What you need to do — Go through the lines below and retype each one exactly.

[Dataset entries]
=-=-=

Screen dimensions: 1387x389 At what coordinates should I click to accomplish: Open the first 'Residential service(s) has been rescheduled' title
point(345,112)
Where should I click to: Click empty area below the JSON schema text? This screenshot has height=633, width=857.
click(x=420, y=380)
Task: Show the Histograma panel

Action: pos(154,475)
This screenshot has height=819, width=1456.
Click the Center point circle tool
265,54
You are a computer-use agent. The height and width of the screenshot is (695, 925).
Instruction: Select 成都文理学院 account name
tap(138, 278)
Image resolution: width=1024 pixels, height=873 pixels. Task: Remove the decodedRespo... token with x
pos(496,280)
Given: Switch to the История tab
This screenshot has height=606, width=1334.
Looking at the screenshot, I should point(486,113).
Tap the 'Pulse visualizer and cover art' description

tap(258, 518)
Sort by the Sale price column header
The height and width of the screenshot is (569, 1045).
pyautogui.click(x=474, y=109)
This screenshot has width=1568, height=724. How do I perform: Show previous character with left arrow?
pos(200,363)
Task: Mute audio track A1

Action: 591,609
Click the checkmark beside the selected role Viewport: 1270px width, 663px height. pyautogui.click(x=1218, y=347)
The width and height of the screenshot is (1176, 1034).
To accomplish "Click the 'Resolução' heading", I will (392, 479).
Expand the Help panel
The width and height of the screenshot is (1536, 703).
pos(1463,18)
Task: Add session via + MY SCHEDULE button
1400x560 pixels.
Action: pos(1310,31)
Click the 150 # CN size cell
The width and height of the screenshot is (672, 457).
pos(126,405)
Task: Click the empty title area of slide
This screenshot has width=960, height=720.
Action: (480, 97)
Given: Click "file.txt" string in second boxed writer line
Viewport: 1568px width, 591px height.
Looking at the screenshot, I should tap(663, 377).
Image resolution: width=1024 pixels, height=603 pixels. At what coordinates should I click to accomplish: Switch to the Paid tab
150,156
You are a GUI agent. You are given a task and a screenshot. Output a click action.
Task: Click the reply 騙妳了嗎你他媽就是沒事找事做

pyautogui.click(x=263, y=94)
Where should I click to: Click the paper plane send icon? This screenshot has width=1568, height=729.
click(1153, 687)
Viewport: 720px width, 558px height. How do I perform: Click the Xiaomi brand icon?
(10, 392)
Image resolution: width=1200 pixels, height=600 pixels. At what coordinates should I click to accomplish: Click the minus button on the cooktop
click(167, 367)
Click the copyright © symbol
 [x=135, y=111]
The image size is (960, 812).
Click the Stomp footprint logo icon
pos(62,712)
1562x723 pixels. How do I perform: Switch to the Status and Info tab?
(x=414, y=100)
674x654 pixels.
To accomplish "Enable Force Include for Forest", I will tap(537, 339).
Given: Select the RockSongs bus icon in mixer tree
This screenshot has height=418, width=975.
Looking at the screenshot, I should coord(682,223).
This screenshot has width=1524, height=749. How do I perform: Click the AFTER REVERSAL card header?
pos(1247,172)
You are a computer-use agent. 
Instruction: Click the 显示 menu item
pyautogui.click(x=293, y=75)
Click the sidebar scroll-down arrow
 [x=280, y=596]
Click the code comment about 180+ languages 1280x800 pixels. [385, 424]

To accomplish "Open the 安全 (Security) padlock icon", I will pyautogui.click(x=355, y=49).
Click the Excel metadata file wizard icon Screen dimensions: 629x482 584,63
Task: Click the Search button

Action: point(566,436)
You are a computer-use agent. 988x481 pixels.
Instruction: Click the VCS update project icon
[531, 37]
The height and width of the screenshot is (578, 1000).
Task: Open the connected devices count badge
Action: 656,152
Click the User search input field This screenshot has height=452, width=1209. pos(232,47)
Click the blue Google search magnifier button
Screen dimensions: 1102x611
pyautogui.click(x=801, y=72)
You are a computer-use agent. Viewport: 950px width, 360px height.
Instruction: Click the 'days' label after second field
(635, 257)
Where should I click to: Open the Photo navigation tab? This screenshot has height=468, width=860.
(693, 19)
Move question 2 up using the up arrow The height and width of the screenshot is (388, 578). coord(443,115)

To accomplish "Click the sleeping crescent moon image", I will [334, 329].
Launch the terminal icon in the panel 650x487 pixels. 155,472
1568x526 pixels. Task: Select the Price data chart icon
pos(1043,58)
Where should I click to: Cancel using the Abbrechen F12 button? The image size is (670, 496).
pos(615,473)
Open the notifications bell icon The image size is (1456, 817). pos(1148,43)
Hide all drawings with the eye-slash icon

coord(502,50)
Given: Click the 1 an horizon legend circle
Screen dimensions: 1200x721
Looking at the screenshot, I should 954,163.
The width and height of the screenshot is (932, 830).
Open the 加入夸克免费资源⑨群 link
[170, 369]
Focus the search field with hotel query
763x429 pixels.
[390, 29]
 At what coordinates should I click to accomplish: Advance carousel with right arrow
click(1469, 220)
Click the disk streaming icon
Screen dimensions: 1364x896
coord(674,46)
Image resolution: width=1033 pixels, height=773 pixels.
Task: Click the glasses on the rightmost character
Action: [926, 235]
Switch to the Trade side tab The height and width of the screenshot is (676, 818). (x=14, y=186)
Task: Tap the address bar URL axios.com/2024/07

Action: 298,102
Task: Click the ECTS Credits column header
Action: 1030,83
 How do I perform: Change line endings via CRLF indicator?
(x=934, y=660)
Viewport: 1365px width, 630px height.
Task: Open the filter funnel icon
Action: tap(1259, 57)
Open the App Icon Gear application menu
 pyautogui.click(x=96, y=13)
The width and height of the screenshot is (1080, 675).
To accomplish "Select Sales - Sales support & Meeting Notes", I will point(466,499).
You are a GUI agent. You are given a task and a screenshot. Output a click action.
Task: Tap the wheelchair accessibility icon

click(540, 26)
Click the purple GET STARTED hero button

=-=-=

Answer space —
Screen dimensions: 1387x389 At what coordinates should I click to accomplish: Open the first 'Residential service(s) has been rescheduled' title
point(345,112)
Where should I click to: Click empty area below the JSON schema text? This screenshot has height=633, width=857.
click(x=420, y=380)
Task: Show the Histograma panel

Action: pos(154,475)
This screenshot has height=819, width=1456.
Click the Center point circle tool
265,54
You are a computer-use agent. The height and width of the screenshot is (695, 925).
Instruction: Select 成都文理学院 account name
tap(138, 278)
Image resolution: width=1024 pixels, height=873 pixels. Task: Remove the decodedRespo... token with x
pos(496,280)
Given: Switch to the История tab
This screenshot has height=606, width=1334.
Looking at the screenshot, I should point(486,113).
Tap the 'Pulse visualizer and cover art' description

tap(258, 518)
Sort by the Sale price column header
The height and width of the screenshot is (569, 1045).
pyautogui.click(x=474, y=109)
This screenshot has width=1568, height=724. How do I perform: Show previous character with left arrow?
pos(200,363)
Task: Mute audio track A1

Action: 591,609
Click the checkmark beside the selected role Viewport: 1270px width, 663px height. pyautogui.click(x=1218, y=347)
The width and height of the screenshot is (1176, 1034).
To accomplish "Click the 'Resolução' heading", I will (392, 479).
Expand the Help panel
The width and height of the screenshot is (1536, 703).
pos(1463,18)
Task: Add session via + MY SCHEDULE button
1400x560 pixels.
Action: pos(1310,31)
Click the 150 # CN size cell
The width and height of the screenshot is (672, 457).
pos(126,405)
Task: Click the empty title area of slide
This screenshot has width=960, height=720.
Action: (480, 97)
Given: Click "file.txt" string in second boxed writer line
Viewport: 1568px width, 591px height.
Looking at the screenshot, I should tap(663, 377).
Image resolution: width=1024 pixels, height=603 pixels. At what coordinates should I click to accomplish: Switch to the Paid tab
150,156
You are a GUI agent. You are given a task and a screenshot. Output a click action.
Task: Click the reply 騙妳了嗎你他媽就是沒事找事做

pyautogui.click(x=263, y=94)
Where should I click to: Click the paper plane send icon? This screenshot has width=1568, height=729.
click(1153, 687)
Viewport: 720px width, 558px height. How do I perform: Click the Xiaomi brand icon?
(10, 392)
Image resolution: width=1200 pixels, height=600 pixels. At what coordinates should I click to accomplish: Click the minus button on the cooktop
click(167, 367)
Click the copyright © symbol
 [x=135, y=111]
The image size is (960, 812).
Click the Stomp footprint logo icon
pos(62,712)
1562x723 pixels. How do I perform: Switch to the Status and Info tab?
(x=414, y=100)
674x654 pixels.
To accomplish "Enable Force Include for Forest", I will tap(537, 339).
Given: Select the RockSongs bus icon in mixer tree
This screenshot has height=418, width=975.
Looking at the screenshot, I should coord(682,223).
This screenshot has width=1524, height=749. How do I perform: Click the AFTER REVERSAL card header?
pos(1247,172)
You are a computer-use agent. 
Instruction: Click the 显示 menu item
pyautogui.click(x=293, y=75)
Click the sidebar scroll-down arrow
 [x=280, y=596]
Click the code comment about 180+ languages 1280x800 pixels. [385, 424]

To accomplish "Open the 安全 (Security) padlock icon", I will pyautogui.click(x=355, y=49).
Click the Excel metadata file wizard icon Screen dimensions: 629x482 584,63
Task: Click the Search button

Action: point(566,436)
You are a computer-use agent. 988x481 pixels.
Instruction: Click the VCS update project icon
[531, 37]
The height and width of the screenshot is (578, 1000).
Task: Open the connected devices count badge
Action: 656,152
Click the User search input field This screenshot has height=452, width=1209. pos(232,47)
Click the blue Google search magnifier button
Screen dimensions: 1102x611
pyautogui.click(x=801, y=72)
You are a computer-use agent. Viewport: 950px width, 360px height.
Instruction: Click the 'days' label after second field
(635, 257)
Where should I click to: Open the Photo navigation tab? This screenshot has height=468, width=860.
(693, 19)
Move question 2 up using the up arrow The height and width of the screenshot is (388, 578). coord(443,115)

To accomplish "Click the sleeping crescent moon image", I will [334, 329].
Launch the terminal icon in the panel 650x487 pixels. 155,472
1568x526 pixels. Task: Select the Price data chart icon
pos(1043,58)
Where should I click to: Cancel using the Abbrechen F12 button? The image size is (670, 496).
pos(615,473)
Open the notifications bell icon The image size is (1456, 817). pos(1148,43)
Hide all drawings with the eye-slash icon

coord(502,50)
Given: Click the 1 an horizon legend circle
Screen dimensions: 1200x721
Looking at the screenshot, I should 954,163.
The width and height of the screenshot is (932, 830).
Open the 加入夸克免费资源⑨群 link
[170, 369]
Focus the search field with hotel query
763x429 pixels.
[390, 29]
 At what coordinates should I click to accomplish: Advance carousel with right arrow
click(1469, 220)
Click the disk streaming icon
Screen dimensions: 1364x896
coord(674,46)
Image resolution: width=1033 pixels, height=773 pixels.
Task: Click the glasses on the rightmost character
Action: [926, 235]
Switch to the Trade side tab The height and width of the screenshot is (676, 818). (x=14, y=186)
Task: Tap the address bar URL axios.com/2024/07

Action: 298,102
Task: Click the ECTS Credits column header
Action: 1030,83
 How do I perform: Change line endings via CRLF indicator?
(x=934, y=660)
Viewport: 1365px width, 630px height.
Task: Open the filter funnel icon
Action: tap(1259, 57)
Open the App Icon Gear application menu
 pyautogui.click(x=96, y=13)
The width and height of the screenshot is (1080, 675).
To accomplish "Select Sales - Sales support & Meeting Notes", I will point(466,499).
You are a GUI agent. You are given a task and a screenshot. Output a click action.
Task: Tap the wheelchair accessibility icon

click(540, 26)
Click the purple GET STARTED hero button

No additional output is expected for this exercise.